Den Wenigen, die ernsthaft gelesen, über was sie schrieben, dankte ich im Stillen.
So schwieg ich auf alles. Nur ein einziges Mal schloss ich klatschend einen schamlosen Mund, der die ungeheuerliche Lüge gegen mich anwandte, zu sagen, die revolutionären Kommunisten seien von mir als Räuber und Mörder geschildert worden, während dieses ganze Buch nur ein einziger Protest gegen den gesetzmäßigen Diebstahl, den privilegierten Raub und den sanktionierten Mord des Staates ist. Dass ich heute – angesichts so vieler starrender Bajonette und Säbel – mehr als je von der völligen Aussichtslosigkeit eines gewaltsam geführten Kampfes für die Sache der Arbeit überzeugt bin, bekenne ich ebenso ungescheut, wie die stets neue Freude, welche ich empfinde, wenn ich höre, dass es meinen Worten gelungen ist, den Einen oder Anderen vor unbesonnenem Vorgehen bewahrt, d. h. den Klauen der Gewalt, der Verfolgung und dem Gefängnis entrissen und für die Taktik des passiven Widerstandes – den siegreichen Kampf einer hoffentlich nicht mehr so fernen Zukunft – gewonnen zu haben. Wie berechtigt diese Frage ist, wird mir dann am Meisten klar, wenn ich sehe, wie unausgesetzt weiter vom sicheren Auslande her durch ebenso unsinnige und törichte, wie zwecklose und feige Handlungen Sicherheit und Leben der „Genossen“ aufs Spiel gesetzt wird.

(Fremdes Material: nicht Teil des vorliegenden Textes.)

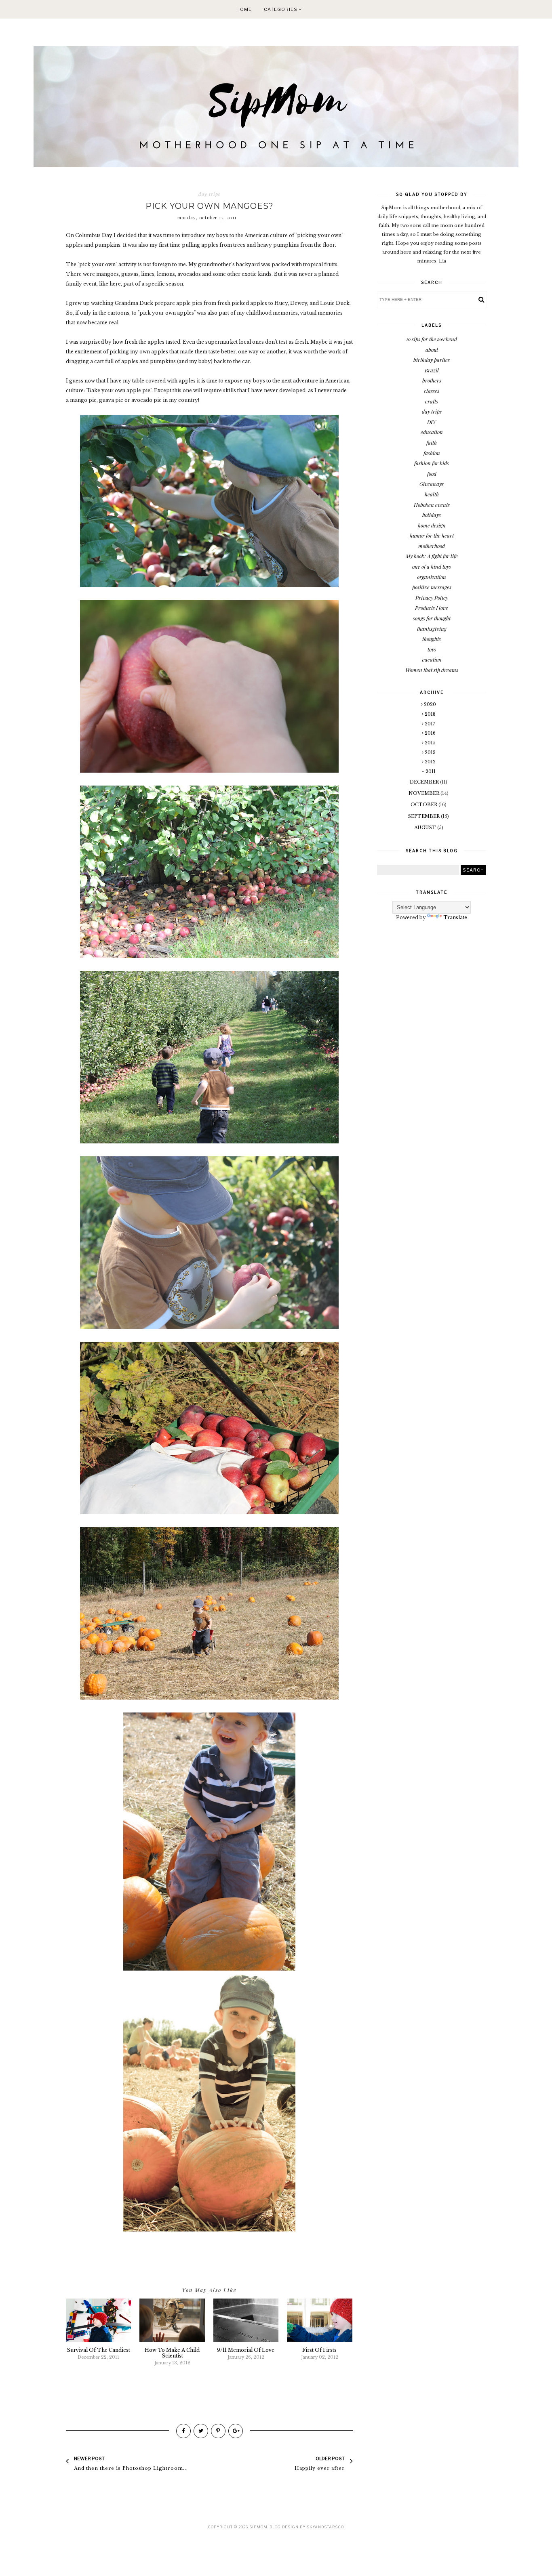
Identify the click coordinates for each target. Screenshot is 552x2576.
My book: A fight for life (432, 556)
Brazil (432, 370)
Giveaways (431, 483)
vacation (432, 659)
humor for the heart (432, 535)
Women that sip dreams (431, 669)
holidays (431, 514)
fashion (431, 453)
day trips (209, 194)
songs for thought (432, 618)
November (424, 793)
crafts (431, 401)
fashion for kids (431, 463)
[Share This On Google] (235, 2431)
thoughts (431, 638)
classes (431, 390)
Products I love (431, 607)
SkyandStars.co (325, 2527)
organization (431, 577)
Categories (281, 9)
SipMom (258, 2527)
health (432, 494)
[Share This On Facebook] (183, 2431)
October (424, 804)
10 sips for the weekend (431, 339)
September (424, 816)
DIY (431, 421)
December (425, 782)
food (431, 473)
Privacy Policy (431, 597)
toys (432, 649)
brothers (431, 380)
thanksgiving (432, 628)
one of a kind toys (431, 566)
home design (432, 525)
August (425, 827)
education (432, 432)
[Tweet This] (201, 2431)
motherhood (431, 545)
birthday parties (431, 359)
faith (431, 442)
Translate (455, 917)
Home (244, 9)
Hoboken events (432, 504)
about (432, 349)
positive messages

Die Volksausgabe der „Anarchisten“ ist unverändert geblieben. Bei einer Stelle empfand ich indessen die Verpflichtung, nicht sie zu ändern, sondern sie so durch einige ergänzende Zeilen zu erklären, dass sie hinfort keinem Missverständnis, welches einige Male glaubte sich als Beschuldigung gebärden zu dürfen, mehr ausgesetzt ist.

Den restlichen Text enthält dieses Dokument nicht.